Jane Ingram made medical history when she gave birth to triplets Ronan, Olivia and Mary who came into the world at odds of 60 million to one.
What made the birth in 1999 so unusual was that Ronan was born as a result of an ectopic pregnancy – which was the world’s first.
He had created his own placenta outside the womb, putting the life of his mother and two sisters in danger.
The two girls settled inside the womb as normal.
But the third egg got trapped inside the Fallopian tubes, with the foetus surviving and developing by creating a second “womb”. It wasn’t until the 27th or 28th week that doctors realised the complexity of Jane’s pregnancy.
Jane said: “I remember being in total utter shock but I thought I have to be positive.
“This little boy was determined to be here and live this life with his two sisters and his mum.”
A team of 26 doctors delivered Ronan and his two sisters by caesarean section at King’s College Hospital, in London, and they then spent 10 weeks in the West Suffolk Hospital, in Bury St Edmunds.
Now 18 years on, Jane, who works as a part time secretary at a social club in Flamborough, is planning to mark the triplets’ 18th birthday and her own 50th, by walking the Great Wall of China.
But she also wants to raise funds for the My WiSH Charity, which supports the Bury hospital.

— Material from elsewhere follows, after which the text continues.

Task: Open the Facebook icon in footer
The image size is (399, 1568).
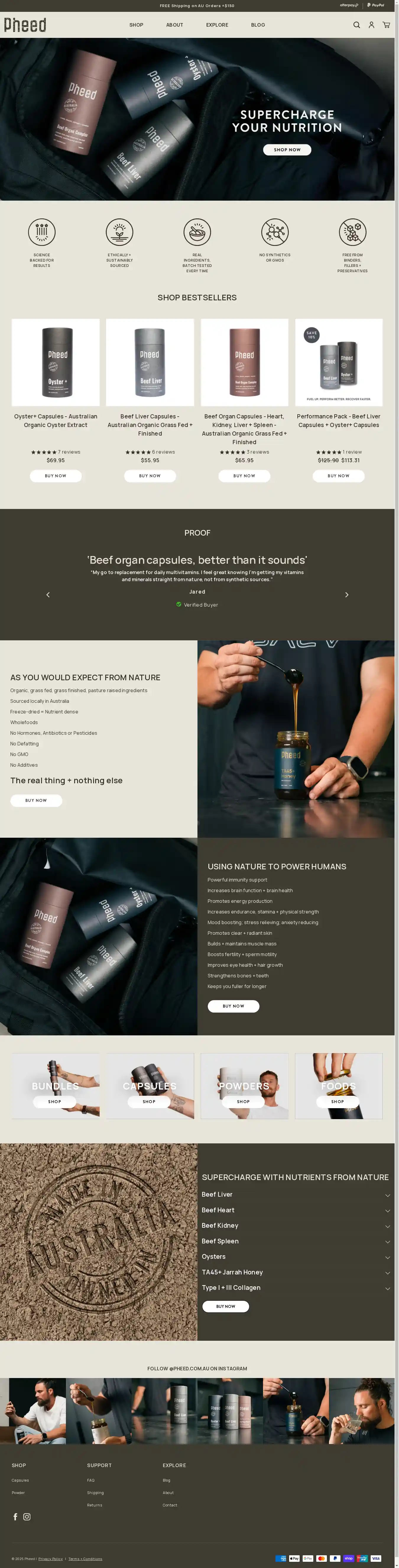Action: [15, 1516]
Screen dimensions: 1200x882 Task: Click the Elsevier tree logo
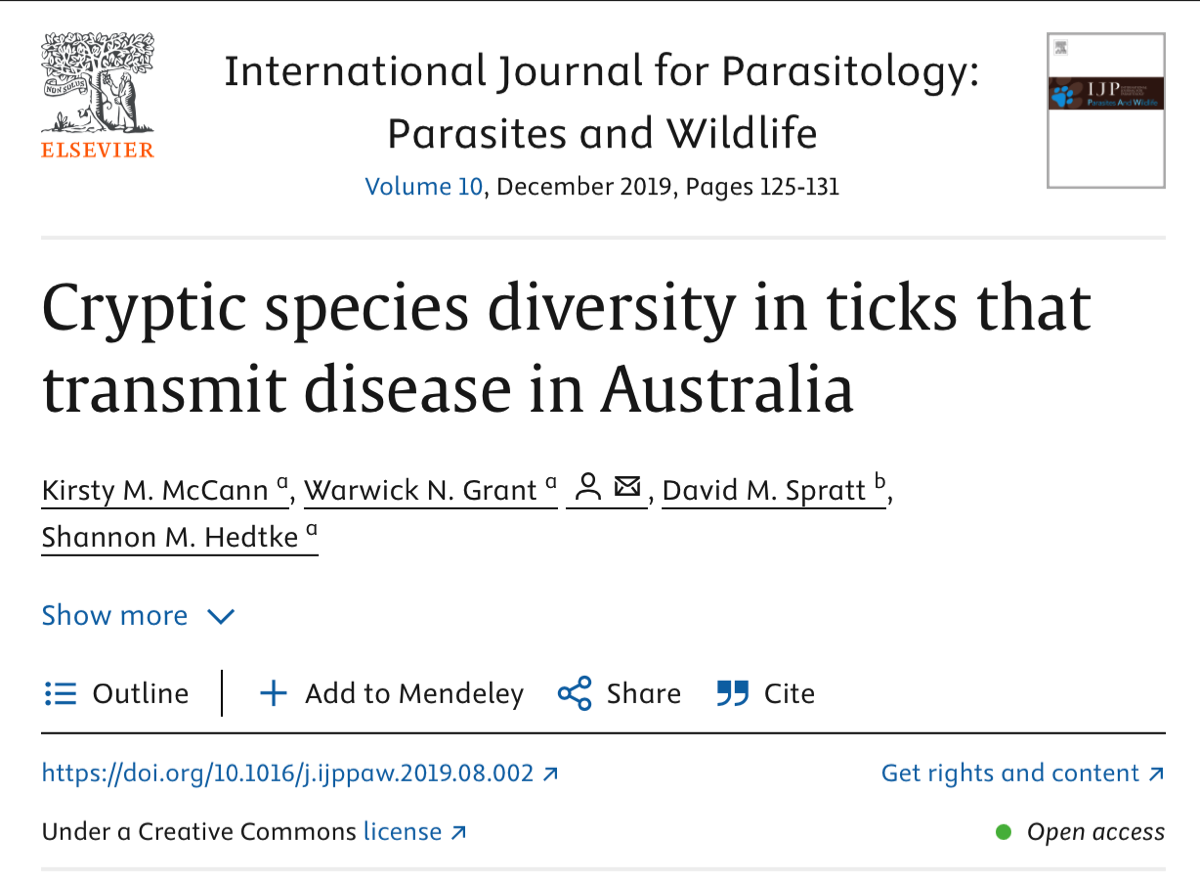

She said: “I wanted to do something out of the norm, to celebrate our survival and give back to those that really mattered, those professionals who looked after us so wonderfully well, professionals who work so hard and tirelessly and still continue to do so for others.
“If it were not for these professionals the four of us would not be here to tell our story today.”
They will be climbing thousands of steep steps over 50 kilometres, seven hours each day over a five-day period.
Her sister Kim Mitchell, 38, who lives in Hull, is also doing the challenge with her raising funds on behalf of her son Sam who has Tourette’s syndrome.
The pair have been training since January 2016 when they first decided to do the challenge.
Jane, who move to Bridlington four years ago , said: “I really do not think the four of us would still be here if it wasn’t for the dedication and care we received at the West Suffolk Hospital.
“Now that my children have grown up I needed to do something for myself which would get me out of my comfort zone and I’m hoping to raise £3,000 at the same time.
“I have never forgotten the people at the West Suffolk Hospital and the dedication they showed and I always said that I wanted to give something back.”